1 – Conseiller privé du roi de Prusse. (G.A.)
à M. Darget.
1751.
Voici, mon cher ami, la lettre que Herring a écrite à Francheville, et ma réponse (1). Je vous supplie de jeter un coup d’œil sur l’une et sur l’autre, et de me les renvoyer.
Je ferai parvenir ma réponse à Francheville par le courrier.
Si vous avez le temps de faire écrire au sieur Henning qu’on pourrait se plaindre au roi, et que le roi aime qu’on tienne ses marchés, vous pouvez écrire un petit mot, si vous avez le temps, et si cela ne vous gêne pas ; je vous serai très obligé.
1 – On n’a pas cette réponse. (G.A.)
à Madame Denis.
A Potsdam, le 20 Septembre 1751.
Voici une douzaine de feuilles du Siècle de Louis XIV ; il est juste que vous en ayez les prémices. Je voudrais bien que M. de Malesherbes eût le temps et la bonté de les lire. Il me semble que, dans cet abrégé, il y a des détails utiles, des traits de citoyen. La plupart des historiens s’appesantissent dans leur cabinet sur des détails de guerre qui ne conviennent qu’aux gens du métier, et qui, étant presque toujours très infidèles, ne sont bons pour personne. J’ai tâché de faire connaître Louis XIV et la nation.
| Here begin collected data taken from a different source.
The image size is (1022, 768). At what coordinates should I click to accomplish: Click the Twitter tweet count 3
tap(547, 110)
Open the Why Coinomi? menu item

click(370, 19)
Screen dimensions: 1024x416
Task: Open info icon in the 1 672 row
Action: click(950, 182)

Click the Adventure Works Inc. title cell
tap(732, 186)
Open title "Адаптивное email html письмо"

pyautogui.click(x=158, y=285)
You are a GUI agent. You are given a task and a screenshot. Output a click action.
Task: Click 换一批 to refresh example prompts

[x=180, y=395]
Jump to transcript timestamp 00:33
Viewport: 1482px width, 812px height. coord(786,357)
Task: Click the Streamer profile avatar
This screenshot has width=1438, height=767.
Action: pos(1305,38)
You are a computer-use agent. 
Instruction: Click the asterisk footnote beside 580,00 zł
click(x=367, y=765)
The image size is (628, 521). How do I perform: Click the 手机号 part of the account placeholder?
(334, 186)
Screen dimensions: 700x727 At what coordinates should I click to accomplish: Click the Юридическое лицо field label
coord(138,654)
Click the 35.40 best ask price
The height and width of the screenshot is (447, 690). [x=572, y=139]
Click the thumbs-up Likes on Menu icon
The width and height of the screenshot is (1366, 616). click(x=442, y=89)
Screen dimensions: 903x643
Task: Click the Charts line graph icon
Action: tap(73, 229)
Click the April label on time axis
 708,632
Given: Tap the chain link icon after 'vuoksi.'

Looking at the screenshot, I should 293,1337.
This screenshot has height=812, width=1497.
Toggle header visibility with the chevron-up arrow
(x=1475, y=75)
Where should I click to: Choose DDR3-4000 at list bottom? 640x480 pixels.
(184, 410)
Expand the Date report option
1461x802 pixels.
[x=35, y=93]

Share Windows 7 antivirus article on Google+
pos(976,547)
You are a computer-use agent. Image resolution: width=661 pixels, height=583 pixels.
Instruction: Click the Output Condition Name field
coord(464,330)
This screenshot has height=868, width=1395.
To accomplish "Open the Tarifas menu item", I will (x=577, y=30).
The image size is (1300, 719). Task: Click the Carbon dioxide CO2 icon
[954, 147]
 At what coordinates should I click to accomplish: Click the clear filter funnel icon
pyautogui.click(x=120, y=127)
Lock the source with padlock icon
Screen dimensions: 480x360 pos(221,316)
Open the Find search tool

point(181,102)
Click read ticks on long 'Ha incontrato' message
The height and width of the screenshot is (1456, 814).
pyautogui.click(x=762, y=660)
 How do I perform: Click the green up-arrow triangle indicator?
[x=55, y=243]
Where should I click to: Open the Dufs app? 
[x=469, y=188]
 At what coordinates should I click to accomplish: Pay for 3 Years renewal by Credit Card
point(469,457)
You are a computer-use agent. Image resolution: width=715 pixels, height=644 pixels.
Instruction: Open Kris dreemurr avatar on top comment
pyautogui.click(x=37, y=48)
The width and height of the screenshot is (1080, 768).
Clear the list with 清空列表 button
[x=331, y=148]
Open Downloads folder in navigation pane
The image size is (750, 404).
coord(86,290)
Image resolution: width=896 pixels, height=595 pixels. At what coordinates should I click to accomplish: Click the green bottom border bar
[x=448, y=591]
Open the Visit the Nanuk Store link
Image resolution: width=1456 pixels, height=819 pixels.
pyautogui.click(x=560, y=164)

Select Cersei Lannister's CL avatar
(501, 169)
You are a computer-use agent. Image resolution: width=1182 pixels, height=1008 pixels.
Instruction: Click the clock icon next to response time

Je conçois bien que Paris est à présent ivre de joie de la naissance d’un duc de Bourgogne (1) : mais que voulez-vous que j’en dise ? Je ne verrai sûrement pas son règne, et je ne suis occupé que de celui de son trisaïeul. Son berceau sera couvert des odes de nos poètes. On lui prédira des victoires ; on lui dira qu’il fera les délices du genre humain.
Rejeton de cent rois, espoir fragile et tendre
D’un héros adoré de nous,
Que vous êtes heureux de ne pouvoir entendre
Les mauvais vers qu’on fait pour vous !
Depuis ma dernière lettre, je vais bride en main sur la louange. J’attends impatiemment votre réponse, et je prends patience sur le reste.